İkincisi; AK Partide ‘fıtratı’ gereği biat-hiyerarşisi geçerli olduğundan Keskin’in istifasının kendi karar sürecinden geçmediği biliniyor. Bunu tartışmak bile çok gereksiz. Demek ki ortada ‘gerçek olmayan’ bir durum var. Amiyane tabirle ‘ya yalan’ var, ya da ‘yanlış’ var. Ne var ki, ‘dürüstlük’, ‘açıklık’ vs ilkeleri üzerine oturtulduğu iddia edilen siyasette, gerçek olmayan durumlara itibar edilmesi aslında, işin ne kadar ‘halkın aldatılmaya’ yönelik olduğunu ortaya koyuyor. AK Parti de bunu sıkça yapıyor. Bakan Faruk Özlü ‘feragat’ etti, Belediye Başkanı Mehmet Keleş ‘ feragat’ etti, şimdi de İl Başkanı Hikmet Keskin ‘feragat’ etti. Oysa ki her biri, ‘görevlerinden alındılar’… Yukarıda değindiğim gibi, sokak ağzıyla ‘ Ben bilmez, merkez bilir’. Tıpkı, Kadir Topbaş, Melih Gökçek ve diğerleri gibi. Bunun böyle olduğunu da her biri görevlerinden alınmalarından kısa bir süre sonra yaptıkları açıklamalarla ifşa ettiler. Demek ki ortada, ‘kendi istekleri ile istifa’ etmeleri diye bir konu yok.
Düzce’de AK partide son bir yıl içinde, (aslında siyasetin fokurdaması çok öncelere dayanıyor, ancak kol kırılır yen içinde kalır misali deşifre edilmiyordu) ciddi ayrışmalar yaşanıyor. Bakanlık düzeyinde birinin Belediye Başkanlığı adaylığına çekilmesi, 16 yıllık süreç içinde kaybedilen Milletvekilliği, İl Belediye Başkanının istifa ettirilmesi, son olarak da İl Başkanının görevi bıraktırılması bunun somut yansımalarıdır.
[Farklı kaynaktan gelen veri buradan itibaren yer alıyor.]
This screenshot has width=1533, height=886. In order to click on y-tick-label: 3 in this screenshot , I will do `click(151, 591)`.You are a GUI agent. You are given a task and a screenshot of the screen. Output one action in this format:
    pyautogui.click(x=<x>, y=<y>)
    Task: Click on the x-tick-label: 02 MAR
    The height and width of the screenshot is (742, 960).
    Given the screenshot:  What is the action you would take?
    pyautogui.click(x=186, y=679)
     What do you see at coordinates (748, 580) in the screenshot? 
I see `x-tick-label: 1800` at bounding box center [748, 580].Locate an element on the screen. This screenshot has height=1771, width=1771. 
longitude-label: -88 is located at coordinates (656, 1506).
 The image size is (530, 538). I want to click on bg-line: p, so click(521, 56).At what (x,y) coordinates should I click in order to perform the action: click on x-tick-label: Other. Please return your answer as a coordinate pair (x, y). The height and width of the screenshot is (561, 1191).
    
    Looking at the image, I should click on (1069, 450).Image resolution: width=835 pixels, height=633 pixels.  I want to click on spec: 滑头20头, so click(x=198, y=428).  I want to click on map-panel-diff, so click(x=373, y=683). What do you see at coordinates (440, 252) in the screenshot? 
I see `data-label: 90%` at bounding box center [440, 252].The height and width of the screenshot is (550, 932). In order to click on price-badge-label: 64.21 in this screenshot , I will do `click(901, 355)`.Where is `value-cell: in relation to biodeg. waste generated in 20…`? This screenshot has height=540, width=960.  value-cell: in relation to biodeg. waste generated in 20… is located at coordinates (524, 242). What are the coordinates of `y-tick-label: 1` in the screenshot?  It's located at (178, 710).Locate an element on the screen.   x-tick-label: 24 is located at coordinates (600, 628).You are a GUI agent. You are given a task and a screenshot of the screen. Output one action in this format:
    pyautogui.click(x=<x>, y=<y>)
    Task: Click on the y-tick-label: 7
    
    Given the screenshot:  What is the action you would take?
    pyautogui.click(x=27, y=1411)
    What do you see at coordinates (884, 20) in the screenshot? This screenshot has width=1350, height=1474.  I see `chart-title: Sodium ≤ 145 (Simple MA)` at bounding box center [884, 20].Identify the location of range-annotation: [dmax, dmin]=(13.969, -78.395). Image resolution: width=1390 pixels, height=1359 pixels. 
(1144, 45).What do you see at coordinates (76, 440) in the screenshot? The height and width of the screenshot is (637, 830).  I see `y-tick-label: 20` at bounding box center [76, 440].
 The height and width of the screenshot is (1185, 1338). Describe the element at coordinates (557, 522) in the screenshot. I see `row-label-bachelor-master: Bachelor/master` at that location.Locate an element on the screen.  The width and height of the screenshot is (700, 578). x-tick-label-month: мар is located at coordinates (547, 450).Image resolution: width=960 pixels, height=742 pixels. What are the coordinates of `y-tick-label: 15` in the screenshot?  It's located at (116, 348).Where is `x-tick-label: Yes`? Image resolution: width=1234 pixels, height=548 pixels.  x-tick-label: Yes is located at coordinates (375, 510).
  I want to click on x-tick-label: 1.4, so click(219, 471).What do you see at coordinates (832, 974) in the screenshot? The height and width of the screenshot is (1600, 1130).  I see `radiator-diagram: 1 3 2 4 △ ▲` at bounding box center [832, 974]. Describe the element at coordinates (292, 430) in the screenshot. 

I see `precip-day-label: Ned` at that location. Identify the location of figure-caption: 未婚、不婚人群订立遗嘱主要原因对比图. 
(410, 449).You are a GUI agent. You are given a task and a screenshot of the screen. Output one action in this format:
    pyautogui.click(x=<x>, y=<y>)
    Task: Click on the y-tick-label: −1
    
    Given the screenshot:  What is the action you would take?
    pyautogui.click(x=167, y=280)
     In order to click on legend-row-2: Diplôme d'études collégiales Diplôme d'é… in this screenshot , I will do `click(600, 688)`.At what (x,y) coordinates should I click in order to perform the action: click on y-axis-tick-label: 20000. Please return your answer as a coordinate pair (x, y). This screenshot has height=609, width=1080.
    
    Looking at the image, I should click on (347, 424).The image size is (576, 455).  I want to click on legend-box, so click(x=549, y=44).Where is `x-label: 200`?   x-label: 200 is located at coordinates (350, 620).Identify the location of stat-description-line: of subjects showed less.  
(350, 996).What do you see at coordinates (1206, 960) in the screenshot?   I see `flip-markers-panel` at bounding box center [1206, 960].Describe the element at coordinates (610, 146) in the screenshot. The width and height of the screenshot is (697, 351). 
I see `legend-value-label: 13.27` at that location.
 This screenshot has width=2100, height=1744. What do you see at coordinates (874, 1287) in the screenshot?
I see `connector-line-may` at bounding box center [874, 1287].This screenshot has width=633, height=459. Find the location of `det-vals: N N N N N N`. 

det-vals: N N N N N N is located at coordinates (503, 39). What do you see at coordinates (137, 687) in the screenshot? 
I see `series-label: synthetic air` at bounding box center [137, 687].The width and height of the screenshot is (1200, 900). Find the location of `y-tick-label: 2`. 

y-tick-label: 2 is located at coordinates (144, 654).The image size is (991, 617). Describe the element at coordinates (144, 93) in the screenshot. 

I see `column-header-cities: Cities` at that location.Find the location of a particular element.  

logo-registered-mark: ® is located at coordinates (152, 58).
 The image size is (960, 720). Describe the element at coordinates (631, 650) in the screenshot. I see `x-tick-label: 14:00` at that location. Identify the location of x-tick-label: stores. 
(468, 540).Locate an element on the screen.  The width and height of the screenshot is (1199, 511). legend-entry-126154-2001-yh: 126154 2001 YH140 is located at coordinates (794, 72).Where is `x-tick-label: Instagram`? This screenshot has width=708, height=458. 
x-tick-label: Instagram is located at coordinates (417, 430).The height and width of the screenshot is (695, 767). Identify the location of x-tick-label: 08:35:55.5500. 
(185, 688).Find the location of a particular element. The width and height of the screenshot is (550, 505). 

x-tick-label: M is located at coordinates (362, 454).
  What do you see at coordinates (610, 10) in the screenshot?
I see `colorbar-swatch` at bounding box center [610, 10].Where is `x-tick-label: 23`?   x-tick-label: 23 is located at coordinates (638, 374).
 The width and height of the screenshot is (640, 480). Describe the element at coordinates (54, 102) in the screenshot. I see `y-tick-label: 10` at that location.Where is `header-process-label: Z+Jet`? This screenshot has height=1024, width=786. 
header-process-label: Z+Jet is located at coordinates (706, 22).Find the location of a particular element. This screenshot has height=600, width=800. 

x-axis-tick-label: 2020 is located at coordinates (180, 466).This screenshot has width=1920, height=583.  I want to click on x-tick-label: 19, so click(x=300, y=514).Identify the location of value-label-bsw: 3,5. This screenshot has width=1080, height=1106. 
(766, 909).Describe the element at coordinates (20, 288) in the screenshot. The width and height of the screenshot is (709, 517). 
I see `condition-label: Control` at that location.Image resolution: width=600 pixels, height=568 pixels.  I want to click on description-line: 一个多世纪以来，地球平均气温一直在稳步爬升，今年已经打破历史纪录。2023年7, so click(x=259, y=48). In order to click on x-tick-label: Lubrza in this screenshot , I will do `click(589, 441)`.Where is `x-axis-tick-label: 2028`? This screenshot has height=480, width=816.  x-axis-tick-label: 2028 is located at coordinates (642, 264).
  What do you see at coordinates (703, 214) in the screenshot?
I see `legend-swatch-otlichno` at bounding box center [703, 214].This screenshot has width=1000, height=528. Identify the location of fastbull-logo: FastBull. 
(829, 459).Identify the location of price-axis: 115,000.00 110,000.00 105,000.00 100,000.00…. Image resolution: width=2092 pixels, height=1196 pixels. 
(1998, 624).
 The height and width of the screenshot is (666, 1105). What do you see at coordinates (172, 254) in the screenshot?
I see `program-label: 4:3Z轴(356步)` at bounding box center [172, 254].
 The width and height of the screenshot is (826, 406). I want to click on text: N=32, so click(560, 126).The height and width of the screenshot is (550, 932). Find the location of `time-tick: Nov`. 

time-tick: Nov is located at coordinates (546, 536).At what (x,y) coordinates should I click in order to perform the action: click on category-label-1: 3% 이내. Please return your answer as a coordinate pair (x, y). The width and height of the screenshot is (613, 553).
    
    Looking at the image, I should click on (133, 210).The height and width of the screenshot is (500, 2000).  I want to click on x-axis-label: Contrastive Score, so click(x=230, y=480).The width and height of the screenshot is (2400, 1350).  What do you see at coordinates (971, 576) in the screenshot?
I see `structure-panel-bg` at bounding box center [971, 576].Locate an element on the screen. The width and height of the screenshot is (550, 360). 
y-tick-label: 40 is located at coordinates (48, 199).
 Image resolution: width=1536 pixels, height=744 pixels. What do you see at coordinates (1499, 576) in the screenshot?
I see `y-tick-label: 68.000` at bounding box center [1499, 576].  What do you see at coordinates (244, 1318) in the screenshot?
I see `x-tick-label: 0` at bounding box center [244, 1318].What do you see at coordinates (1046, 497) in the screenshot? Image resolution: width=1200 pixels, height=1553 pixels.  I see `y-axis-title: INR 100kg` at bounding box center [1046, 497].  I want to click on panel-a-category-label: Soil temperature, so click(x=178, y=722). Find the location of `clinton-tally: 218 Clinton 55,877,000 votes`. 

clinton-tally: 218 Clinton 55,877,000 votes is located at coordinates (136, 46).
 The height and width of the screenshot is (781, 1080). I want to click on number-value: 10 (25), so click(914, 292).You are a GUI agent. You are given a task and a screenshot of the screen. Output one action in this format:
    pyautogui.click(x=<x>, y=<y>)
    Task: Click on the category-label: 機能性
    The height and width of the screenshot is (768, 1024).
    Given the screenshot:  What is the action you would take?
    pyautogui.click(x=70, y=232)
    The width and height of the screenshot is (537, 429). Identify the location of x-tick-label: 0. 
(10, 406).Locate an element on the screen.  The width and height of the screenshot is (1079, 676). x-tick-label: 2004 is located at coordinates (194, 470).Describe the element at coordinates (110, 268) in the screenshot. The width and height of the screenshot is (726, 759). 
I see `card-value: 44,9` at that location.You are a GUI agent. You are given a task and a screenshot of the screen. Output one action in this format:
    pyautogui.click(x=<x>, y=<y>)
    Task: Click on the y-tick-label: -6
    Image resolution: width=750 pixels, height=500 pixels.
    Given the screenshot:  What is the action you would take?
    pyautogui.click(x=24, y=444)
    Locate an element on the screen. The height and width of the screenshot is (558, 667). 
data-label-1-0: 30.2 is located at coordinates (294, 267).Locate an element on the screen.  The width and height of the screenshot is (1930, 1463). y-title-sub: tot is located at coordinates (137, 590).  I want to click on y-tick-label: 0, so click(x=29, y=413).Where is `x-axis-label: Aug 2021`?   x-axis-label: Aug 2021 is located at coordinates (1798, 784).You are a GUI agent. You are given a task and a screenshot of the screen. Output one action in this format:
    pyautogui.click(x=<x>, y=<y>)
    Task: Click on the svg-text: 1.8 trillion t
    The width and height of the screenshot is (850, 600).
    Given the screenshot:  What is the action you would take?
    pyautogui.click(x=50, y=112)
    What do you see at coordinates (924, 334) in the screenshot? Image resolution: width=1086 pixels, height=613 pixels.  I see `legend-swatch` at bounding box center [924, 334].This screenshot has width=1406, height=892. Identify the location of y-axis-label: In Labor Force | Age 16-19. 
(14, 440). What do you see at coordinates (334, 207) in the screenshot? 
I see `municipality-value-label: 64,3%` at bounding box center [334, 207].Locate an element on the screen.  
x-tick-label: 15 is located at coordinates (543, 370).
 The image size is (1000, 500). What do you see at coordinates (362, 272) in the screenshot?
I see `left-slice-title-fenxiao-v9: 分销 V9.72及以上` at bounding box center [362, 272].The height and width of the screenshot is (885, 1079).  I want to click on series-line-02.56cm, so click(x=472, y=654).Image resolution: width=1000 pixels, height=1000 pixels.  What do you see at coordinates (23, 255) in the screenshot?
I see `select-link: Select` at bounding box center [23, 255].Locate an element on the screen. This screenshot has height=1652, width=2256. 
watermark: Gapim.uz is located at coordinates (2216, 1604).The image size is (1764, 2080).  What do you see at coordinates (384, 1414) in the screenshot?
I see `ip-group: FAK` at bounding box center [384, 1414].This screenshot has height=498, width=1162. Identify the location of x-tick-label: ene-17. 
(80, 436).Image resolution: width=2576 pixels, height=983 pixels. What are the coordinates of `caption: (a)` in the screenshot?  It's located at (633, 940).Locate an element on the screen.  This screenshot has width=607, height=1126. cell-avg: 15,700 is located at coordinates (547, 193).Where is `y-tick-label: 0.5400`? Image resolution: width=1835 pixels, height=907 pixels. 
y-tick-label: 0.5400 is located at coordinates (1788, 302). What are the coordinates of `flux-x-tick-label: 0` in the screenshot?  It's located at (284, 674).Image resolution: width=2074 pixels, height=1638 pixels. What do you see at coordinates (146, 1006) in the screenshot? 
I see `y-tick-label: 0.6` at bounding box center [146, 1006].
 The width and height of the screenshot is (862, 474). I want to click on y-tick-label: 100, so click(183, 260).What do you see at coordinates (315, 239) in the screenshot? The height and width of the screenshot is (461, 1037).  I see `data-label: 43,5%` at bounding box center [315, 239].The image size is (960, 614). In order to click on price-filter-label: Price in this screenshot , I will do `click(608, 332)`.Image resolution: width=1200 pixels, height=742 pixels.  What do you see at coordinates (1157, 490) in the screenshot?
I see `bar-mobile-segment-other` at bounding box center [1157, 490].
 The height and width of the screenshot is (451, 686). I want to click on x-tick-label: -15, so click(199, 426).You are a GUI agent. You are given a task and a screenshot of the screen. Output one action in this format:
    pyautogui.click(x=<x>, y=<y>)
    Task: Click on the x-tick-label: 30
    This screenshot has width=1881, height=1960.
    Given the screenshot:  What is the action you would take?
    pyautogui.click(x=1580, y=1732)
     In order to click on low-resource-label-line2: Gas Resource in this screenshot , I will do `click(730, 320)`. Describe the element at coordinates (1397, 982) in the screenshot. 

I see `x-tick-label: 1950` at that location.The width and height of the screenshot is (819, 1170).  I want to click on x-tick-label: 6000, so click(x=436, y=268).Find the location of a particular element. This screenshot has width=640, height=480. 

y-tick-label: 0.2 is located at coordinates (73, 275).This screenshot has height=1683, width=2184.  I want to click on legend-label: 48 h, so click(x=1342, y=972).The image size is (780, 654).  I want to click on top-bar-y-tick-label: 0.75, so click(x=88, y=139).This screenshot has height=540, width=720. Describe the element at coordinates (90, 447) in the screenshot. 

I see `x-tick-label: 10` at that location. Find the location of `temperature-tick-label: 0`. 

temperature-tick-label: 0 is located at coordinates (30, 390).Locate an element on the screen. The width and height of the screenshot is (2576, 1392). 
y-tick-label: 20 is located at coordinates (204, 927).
Daha bunun sonuçları olur. İl Başkanı Hikmet Keskin’in istifa ettirilmesindeki tablo yine buna ilişkin ciddi görüntü sergiliyor. İstifa açıklamasının yapıldığı salonda Keskin’in yola çıktığı teşkilatlardan kimsenin olmaması, olayın basına yansımasının ardından, basında ve sosyal medyada yapılan olumsuz yorumlar bu durumu ortaya koyuyor.
Hiçbir siyasi hareket, teşkilat bu kadar entrikayı, hesaplaşmayı kaldırmaz. Çalkantının, ayrışmanın hatta görüş farklılıklarının bu kadar yoğun olması o siyasi hareketi ve teşkilatı doğru yola götürmez… O Partinin de tüm bu olanlardan sonra yıpranmamış olması mümkün değildir. Her şeye rağmen olumsuz tüm bu gelişmeleri belli bir siyasi konjektöre bağlamaya çalışmak, dönemsel koşullarla izah etmeye yönelmek, olsa olsa ‘çaresizliğin’ çırpınışları olabilir. Bu zihniyetteki bakış, halkı ‘ ben kendim istifa ettim’ gibi basit bir YALAN’dan başlayan daha derinde YALANLAR zinciriyle sarmak, öyle bakmaktan ibarettir.